I recently had a discussion with a friend, and we were wondering about Apple's market share. This led me to look into the actual data ... finding the online charts lacking, and then designing my own charts. Follow along if you're curious about the process of improving the charts, or jump to the bottom if you just want to see the results...
But first ... what phone do I use? I'm a bit old-school, and I still use an old LG Decoy slider phone (released in 2008). I'll probably have to upgrade soon, because Verizon has started removing their old/3G network, and I'm starting to get worse and worse reception (whereas I used to bet better reception than most smartphones). Will I finally get a smartphone? ... Nope - I'll probably get a 4G flip-phone! 🙂
The Original Graphs (not mine!)
I found mobile phone market share graphs on the statcounter website. They had a fairly simple interface. Below the graphs, they had big buttons used to select view criteria for the graph, such as a location (e.g. country, continent/region) and a year. Below is an example of their 2020 plot for China. Overlaying multiple lines like this is a good way to compare values, but I'm more interested in seeing "the mix" of vendors, and how that changes over time. Which one of the lines in this graph is Apple, and how has it changed over the years? ... Not so easy to determine from their graph, is it?
So ... I decided to create my own graph (not surprising, if you know me!) And thankfully the statcounter website allows you to download the data. There's a "Download Data (.csv)" link at the bottom of each graph. But since each graph only shows one year of data, I had to browse to several different annual graphs, and download a separate CSV file for each year, to get the range of years I wanted (2010-2020). I downloaded 11 CSV files for each of the following: China, Europe, South America, and the United States. Below is a screen-capture of the names of the China CSV files, for example:
I used the following code to import a single CSV file, and I wrote a macro to loop through all the CSV's for all the areas and combine them into one dataset (the '&loc' and '&year' are passed in as macro variables):
filename moblcsv "mobile_data/vendor-&loc.-monthly-&year.01-&year.12.csv";
proc import datafile=moblcsv out=tempdata dbms=csv replace;
My Preliminary Graphs:
Rather than lines, I want to use stacked bar chart segments to represent each vendor's monthly share. Here's the basic code I used for my preliminary try, and the (default) graph it produced. Note that there is a date for each monthly stacked bar, which makes it a bit cluttered along the bottom axis. There are also many vendors with a small percentage of the monthly share, which causes the color legend to be cluttered.
proc sgplot data=my_data;
vbarparm category=date response=market_share /
To make the graph more readable, I wanted to get rid of some of the smaller vendors, and also thin the date values along the bottom axis. Therefore I pre-summarized the data (creating market_share_sum) and put any monthly vendor value less than 3% into an 'Other' category (vendor_modified). And I used the xaxis type=linear option so the graph would treat the dates as a linear time axis, rather than discrete values.
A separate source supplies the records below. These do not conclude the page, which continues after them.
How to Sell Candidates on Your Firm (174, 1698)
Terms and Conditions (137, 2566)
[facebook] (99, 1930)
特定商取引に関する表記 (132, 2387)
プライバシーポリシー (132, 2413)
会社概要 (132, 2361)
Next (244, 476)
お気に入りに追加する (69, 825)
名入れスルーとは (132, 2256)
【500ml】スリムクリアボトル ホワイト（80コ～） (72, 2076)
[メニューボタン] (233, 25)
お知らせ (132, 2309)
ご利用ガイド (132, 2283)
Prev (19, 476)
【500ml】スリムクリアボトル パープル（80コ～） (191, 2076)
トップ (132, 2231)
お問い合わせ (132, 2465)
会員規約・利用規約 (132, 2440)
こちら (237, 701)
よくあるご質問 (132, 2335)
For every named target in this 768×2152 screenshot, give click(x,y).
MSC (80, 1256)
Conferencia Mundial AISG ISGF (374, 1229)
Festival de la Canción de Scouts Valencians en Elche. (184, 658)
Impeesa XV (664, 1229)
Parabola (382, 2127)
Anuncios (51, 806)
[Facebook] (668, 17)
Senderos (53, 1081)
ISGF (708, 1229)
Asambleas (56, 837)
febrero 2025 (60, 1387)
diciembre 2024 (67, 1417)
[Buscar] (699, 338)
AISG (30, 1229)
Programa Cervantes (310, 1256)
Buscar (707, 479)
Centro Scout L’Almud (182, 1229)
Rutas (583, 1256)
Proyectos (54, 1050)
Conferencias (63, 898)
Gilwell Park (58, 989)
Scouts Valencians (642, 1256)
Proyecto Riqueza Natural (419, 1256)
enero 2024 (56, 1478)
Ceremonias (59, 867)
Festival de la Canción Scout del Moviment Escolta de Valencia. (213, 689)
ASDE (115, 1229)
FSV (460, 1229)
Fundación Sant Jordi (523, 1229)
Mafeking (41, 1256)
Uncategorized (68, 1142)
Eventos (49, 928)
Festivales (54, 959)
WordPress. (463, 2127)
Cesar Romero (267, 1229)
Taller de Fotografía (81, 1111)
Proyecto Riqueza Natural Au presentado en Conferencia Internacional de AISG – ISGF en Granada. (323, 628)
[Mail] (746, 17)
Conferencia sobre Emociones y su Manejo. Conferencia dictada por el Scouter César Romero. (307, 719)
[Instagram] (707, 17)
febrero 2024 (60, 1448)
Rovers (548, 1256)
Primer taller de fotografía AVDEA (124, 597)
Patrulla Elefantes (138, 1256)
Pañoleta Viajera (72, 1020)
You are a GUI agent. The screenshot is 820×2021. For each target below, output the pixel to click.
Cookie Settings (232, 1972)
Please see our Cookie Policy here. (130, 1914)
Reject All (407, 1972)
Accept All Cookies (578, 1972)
proc sgplot data=plot_data;
vbarparm category=date response=market_share_sum /
This made the graph much more readable, but I still wasn't quite happy with the dates that were automatically picked along the bottom axis. The combination of date values and formats, linear axis, and bar charts is a bit tricky. It's easy to control any one of them separately ... but when you try to control them all simultaneously, it can be a bit of a challenge. I finally gave up on using actual 'date' values.
My Final Graph
There are probably multiple ways to accomplish the same end result, but I decided to convert my monthly date values into fractional year values, and then show the even years (for the January bars) along the bottom axis. Here's that code, along with several other little touches I used to create the final graph (click here to see the full SAS code). Below the code are 4 graphs it produces (if you want to see the graphs with mouse-over text, click the graphs to go to the interactive version).
title1 h=16pt c=gray33 "Mobile Phone Market Share: #byval(location)";
proc sgplot data=plot_data noborder uniform=group; /* same colors for same vendors in all graphs */
by loc location notsorted; /* by-values used in title and html anchor name */
format year_decimal comma8.3; /* controls how bars are grouped */
format market_share_sum percent7.0;
vbarparm category=year_decimal response=market_share_sum /
group=vendor_modified groupdisplay=stack nooutline
tip=(year month market_share_sum vendor_modified)
tipformat=(auto auto percent7.2 auto);
xaxis display=(nolabel noline)
type=linear /* bar charts are usually discrete axis */
valuesformat=best8.0 /* overrides the comma8.3 format used for grouping the bars */
values=(2010 to 2021 by 1) /* controls which tick values are shown (default might be by 2 years) */
yaxis display=(noticks noline nolabel) offsetmax=0;
/* use refline instead of grid, to get lines in front of bars */
refline 0 .20 .40 .60 .80 1.00 / axis=y lineattrs=(thickness=1 color=blue pattern=solid);
keylegend / title=' ' position=right noborder sortorder=descending;
Any surprises in this data? Do you have any insight into why certain vendors are/aren't popular in various parts of the world? What's your prediction for the next few years? Feel free to share your thoughts in the comments!